The door was burst open, and men rushed in. Chester and Prideaux faced them, standing before the door.

"You fools," Chester said again. "What good do you think you're going to do yourselves by this?"

"Here he is, boys! Here's Nicky Chester, the married man!"

Chester and Prideaux were surrounded and pinioned.

"Don't hurt him," someone exhorted. "We'll hang him out over the balcony and ask the boys down there what to do with him."

They dragged him on to the balcony and swung him over the rail, dangling him by a leg and an arm. One of them shouted, "Here's the Minister, boys! Here's Nicky, the Minister of Brains!"

The crowd looked up and saw him, swinging in mid air, and a great shout went up.

"Yes," went on the speaker from the balcony, "Here's Nicky Chester, the man who dares to dictate to the people of Britain who they may marry and what kids they may have, and then goes and gets married himself, breaking his own laws, and hushes it up so that he thought it would never come out." ("I always knew it would come out," the Minister muttered, inarticulately protesting against this estimate of his intelligence.) "But ithascome out," the speaker continued. "And now what are we to do with him, with this man who won't submit to the laws he forces on other people? This man who dares to tell other people to bear what he won't bear himself? What shall we do with him?
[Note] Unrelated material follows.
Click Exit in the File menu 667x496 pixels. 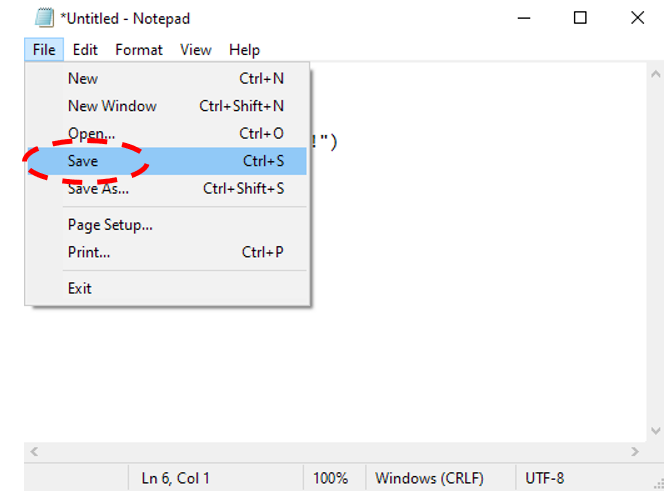click(80, 288)
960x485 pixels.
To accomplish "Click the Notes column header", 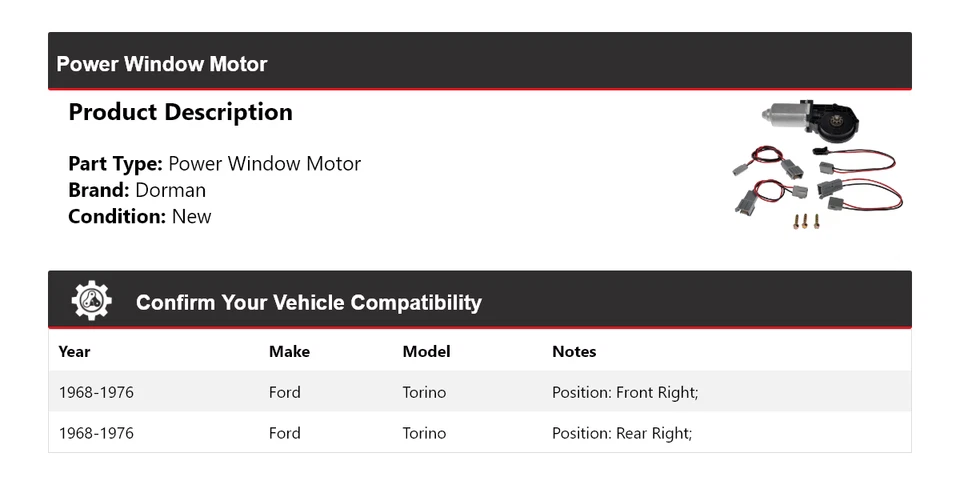I will pyautogui.click(x=574, y=352).
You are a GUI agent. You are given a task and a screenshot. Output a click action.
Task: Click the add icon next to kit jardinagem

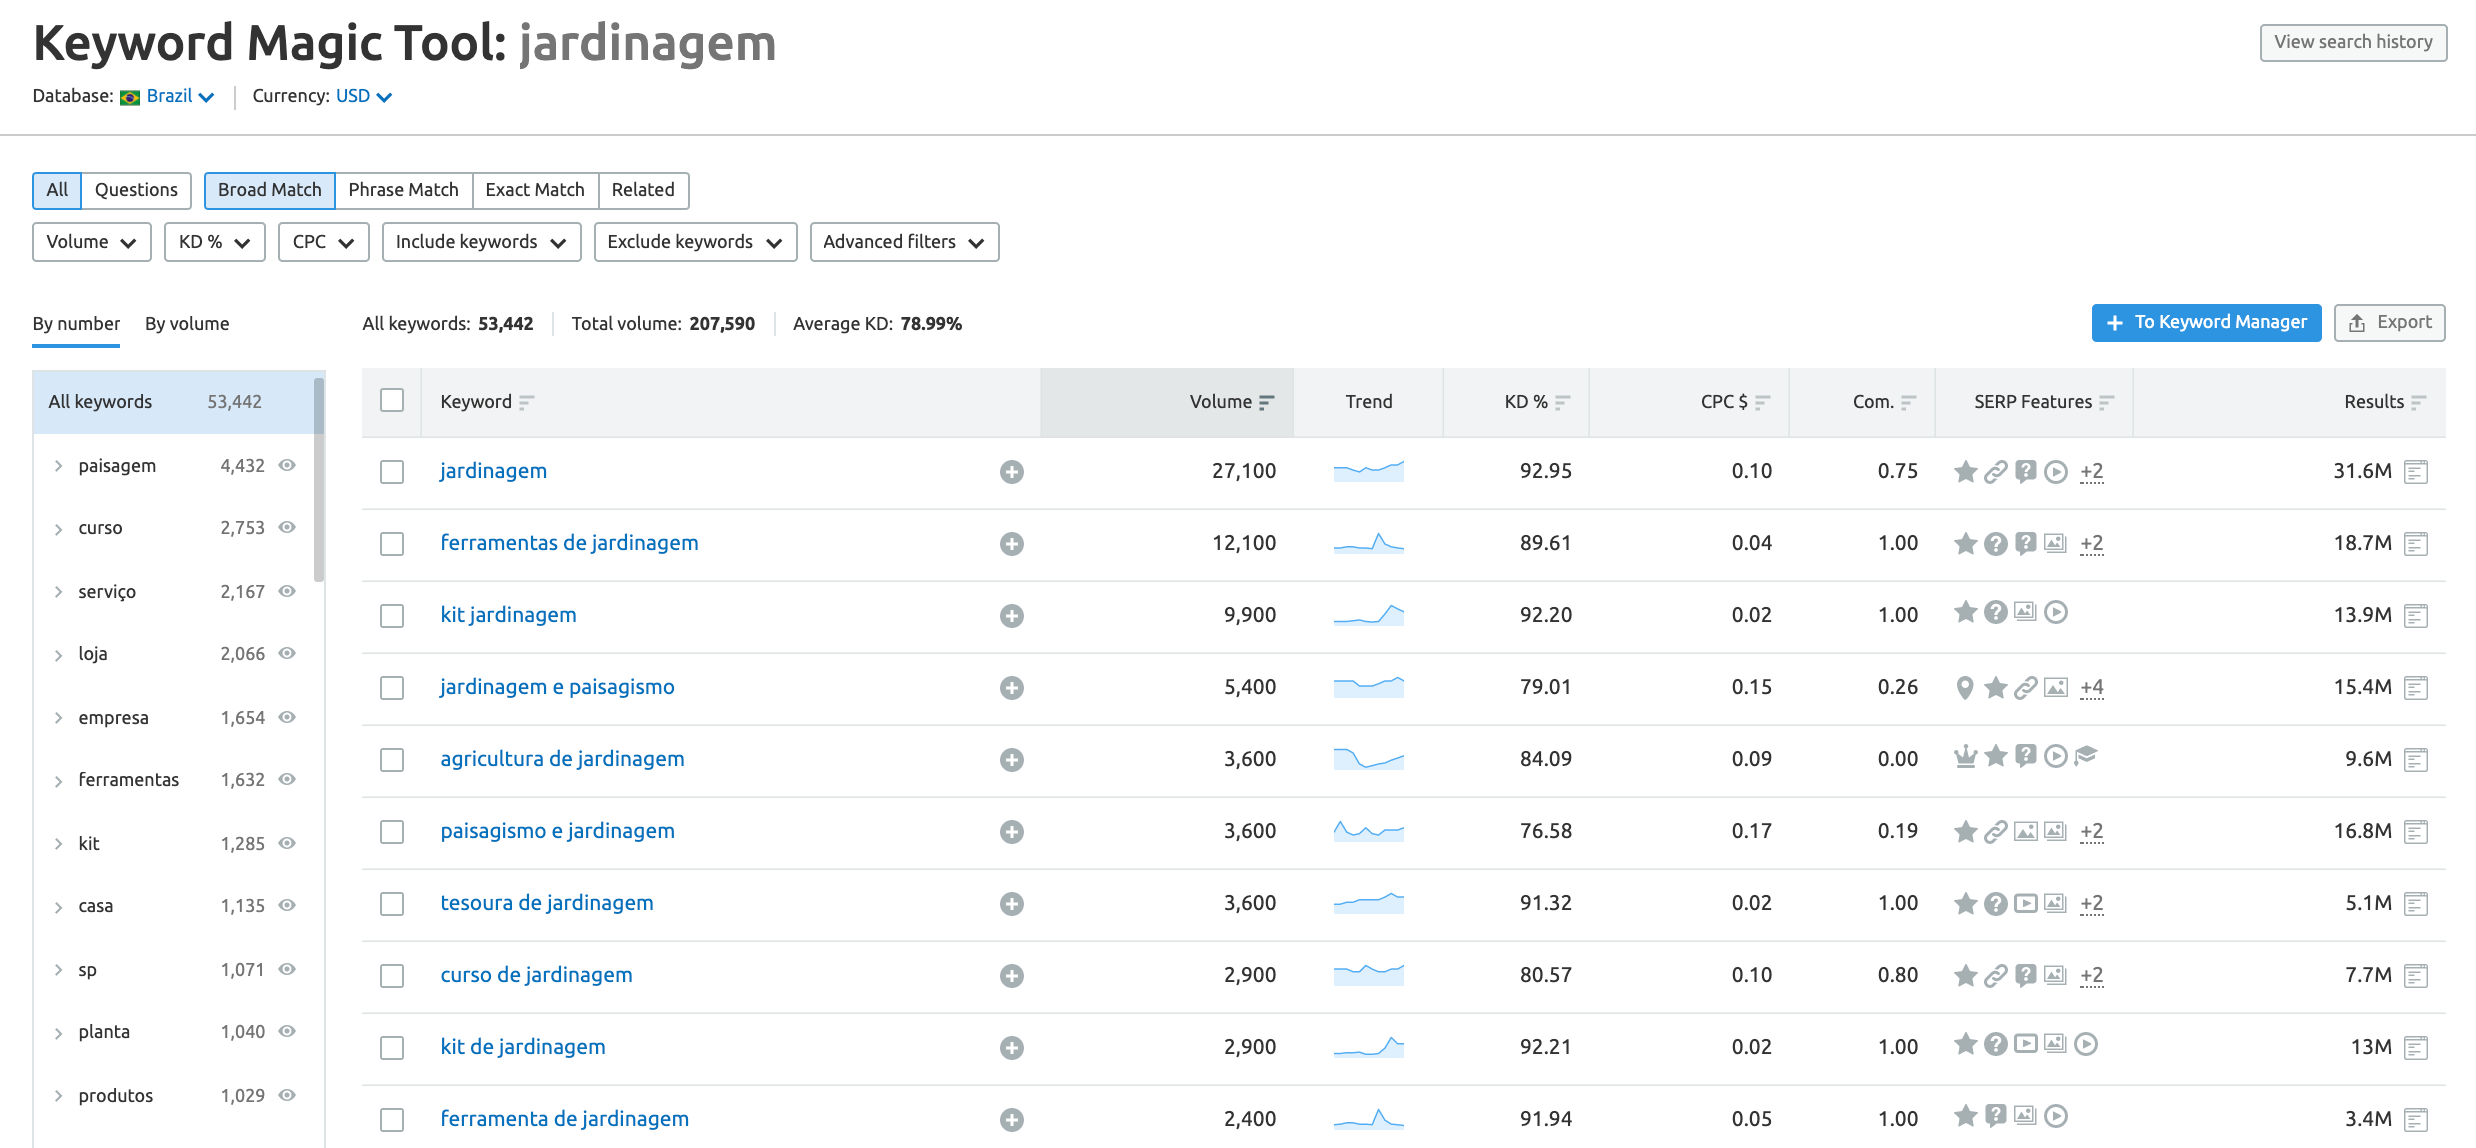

Drop him down into the street?"

For a moment it seemed that the Minister's fate, like himself, hung suspended.

They swung him gently to and fro, as if to get an impetus....

Then someone shouted, "We'll let him off this time, as he's just married. Let him go home to his wife, and not meddle with government any more!"
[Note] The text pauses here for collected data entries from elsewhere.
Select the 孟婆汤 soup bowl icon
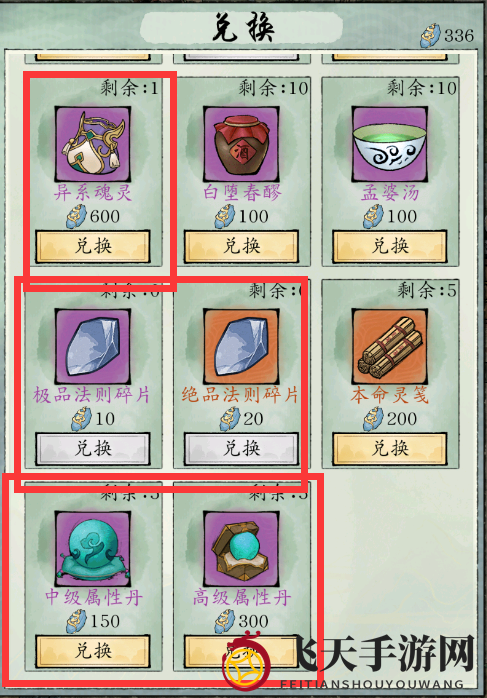(390, 144)
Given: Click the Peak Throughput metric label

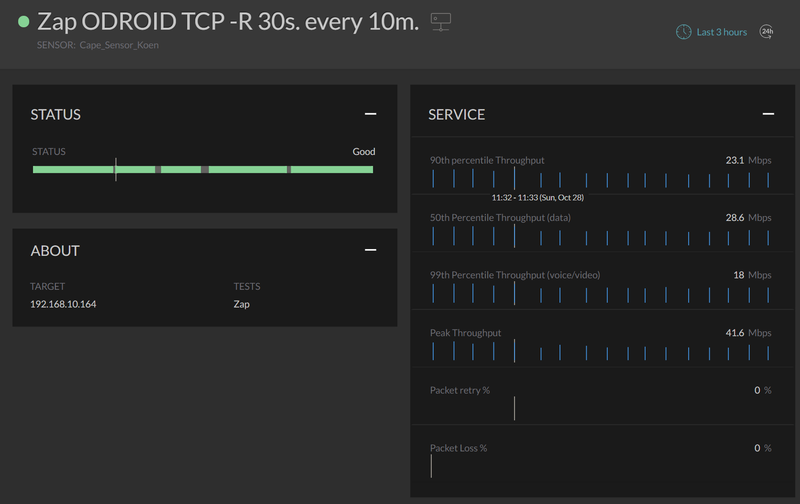Looking at the screenshot, I should [x=465, y=333].
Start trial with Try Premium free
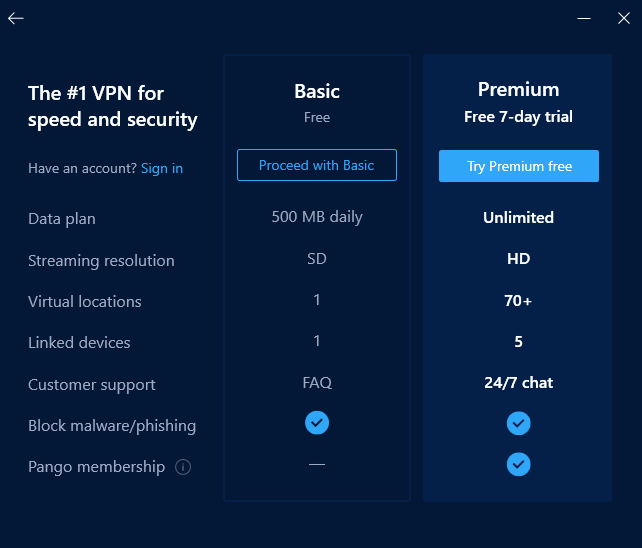The width and height of the screenshot is (642, 548). tap(519, 166)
The crowd rocked with laughter; and in that laughter, rough, good-humoured, scornful, the Ministry of Brains seemed to dissolve.

They drew Chester in through the window again. Someone said, "Now we'll set the blooming hotel on fire. No time to waste, boys."

Chester and Prideaux were dragged firmly but not unkindly down the stairs and out through the door. Their appearance outside the building, each pinioned by two stalwart ex-guardsmen, was hailed by a shout, partly of anger, but three parts laughter. To Chester it was the laughter, good-humoured, stupid, scornful, of the British public at ideas, and particularly at ideas which had failed. But in it, sharp and stinging, was another, more contemptuous laughter, levelled at a man who had failed to live up to his own ridiculous ideas, the laughter of the none too honest world, which yet respected honesty, at the hypocrisy and double-dealing of others.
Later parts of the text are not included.